A simplified deployment structure:

  • token1: ERC-20
  • token2: ERC-20
  • tokenSwap(token1.address, token2.address)
  • tokenFaucet(token1.address)
  • None of the contracts need any proxy of fancy features in this point, as it is a testnet deployment

I did not figure out how to write a OZ project file that has non-hardcoded constructor arguments? Is this possible? Are there any examples for this, or any other complex open source projects? The documentation here is a bit light: https://docs.openzeppelin.com/cli/2.7/configuration#project.json

1 Like

Hey @miohtama, I’m assuming you are using the OpenZeppelin CLI here. The CLI will output to stdout the deployment address whenever you run oz create. So you could use bash variables to capture the deployment addresses and reuse them in subsequent commands. Off the top of my head (beware for I have not tested this code), it would look more or less like this:

$ export OPENZEPPELIN_NON_INTERACTIVE=1 # optional for removing interactive prompts
$ TOKEN1=$(oz create ERC20 --network development)
$ TOKEN2=$(oz create ERC20 --network development)
$ TOKENSWAP=$(oz create ERC20 --network development --init --args "$TOKEN1,$TOKEN2")
1 Like

Hi @miohtama,

Were you able to give the above solution a try? Feel free to ask all the questions that you need.
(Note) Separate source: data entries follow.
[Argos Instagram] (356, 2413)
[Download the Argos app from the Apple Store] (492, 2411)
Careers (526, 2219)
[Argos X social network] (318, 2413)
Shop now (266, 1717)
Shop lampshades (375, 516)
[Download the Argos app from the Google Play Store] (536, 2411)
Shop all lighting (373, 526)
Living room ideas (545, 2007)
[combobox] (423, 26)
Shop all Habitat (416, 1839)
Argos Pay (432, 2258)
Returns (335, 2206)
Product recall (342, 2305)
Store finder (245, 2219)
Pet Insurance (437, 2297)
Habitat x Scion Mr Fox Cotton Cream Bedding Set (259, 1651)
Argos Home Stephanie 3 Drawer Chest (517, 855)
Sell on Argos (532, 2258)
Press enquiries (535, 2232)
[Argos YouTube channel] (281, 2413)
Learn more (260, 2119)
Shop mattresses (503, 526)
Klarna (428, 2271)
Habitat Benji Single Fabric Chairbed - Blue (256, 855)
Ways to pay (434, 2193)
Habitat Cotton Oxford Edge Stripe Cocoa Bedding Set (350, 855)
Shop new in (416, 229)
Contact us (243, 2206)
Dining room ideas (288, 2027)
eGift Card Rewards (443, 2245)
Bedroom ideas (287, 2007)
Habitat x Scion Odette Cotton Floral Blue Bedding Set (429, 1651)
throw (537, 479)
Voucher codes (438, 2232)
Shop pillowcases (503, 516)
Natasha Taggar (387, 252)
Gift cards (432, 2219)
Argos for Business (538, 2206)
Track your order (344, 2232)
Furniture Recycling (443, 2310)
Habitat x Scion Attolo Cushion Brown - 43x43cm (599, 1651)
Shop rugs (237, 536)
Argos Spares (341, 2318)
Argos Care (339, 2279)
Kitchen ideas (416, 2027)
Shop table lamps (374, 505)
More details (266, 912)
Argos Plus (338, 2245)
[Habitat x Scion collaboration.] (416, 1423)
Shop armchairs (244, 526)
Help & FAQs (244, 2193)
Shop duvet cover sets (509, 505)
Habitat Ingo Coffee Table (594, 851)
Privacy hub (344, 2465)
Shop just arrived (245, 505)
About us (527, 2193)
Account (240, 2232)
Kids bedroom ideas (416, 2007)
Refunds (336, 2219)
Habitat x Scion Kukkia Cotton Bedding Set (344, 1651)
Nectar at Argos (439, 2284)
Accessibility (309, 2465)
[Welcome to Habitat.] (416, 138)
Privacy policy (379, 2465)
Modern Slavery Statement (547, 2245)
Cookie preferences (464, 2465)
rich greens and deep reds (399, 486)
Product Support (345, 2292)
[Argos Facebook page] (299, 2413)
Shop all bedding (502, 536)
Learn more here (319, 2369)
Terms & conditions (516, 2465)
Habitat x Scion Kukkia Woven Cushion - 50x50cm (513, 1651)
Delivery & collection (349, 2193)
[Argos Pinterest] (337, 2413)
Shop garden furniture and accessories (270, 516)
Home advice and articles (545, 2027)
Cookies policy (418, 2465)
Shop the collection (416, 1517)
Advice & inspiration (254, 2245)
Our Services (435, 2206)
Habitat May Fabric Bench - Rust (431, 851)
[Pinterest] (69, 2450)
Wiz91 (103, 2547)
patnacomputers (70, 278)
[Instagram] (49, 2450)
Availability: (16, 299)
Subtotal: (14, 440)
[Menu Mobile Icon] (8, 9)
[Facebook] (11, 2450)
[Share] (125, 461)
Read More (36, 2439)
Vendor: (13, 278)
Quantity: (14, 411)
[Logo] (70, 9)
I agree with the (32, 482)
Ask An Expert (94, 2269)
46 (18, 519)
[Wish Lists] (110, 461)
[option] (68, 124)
No, I think using Bash scripting is little bit unrefined for this approach.

I wrote my own quick deployment script in JavaScript.

I will share it in upcoming days.

Hi,

Here is now my example script:

The real world challenges are

  • A lot of contracts have constructor, initializer or other arguments that need to be specific somewhere

  • You want to have the smart contract deployment to be a repeatable automated process, not something you do by a hand on command line

  • Multiple different smart contracts, accounts and relationships like setting up parameters and contract linking (SafeMath) has to be done

  • All of these has to be verified on EtherScan

  • Everything must have an audit log and human readable record to be manually verified and stored

I have so far got to the point where I need to figure out how to programmatically verify OpenZeppelin deployed contracts on EtherScan. I will post another forum question on it.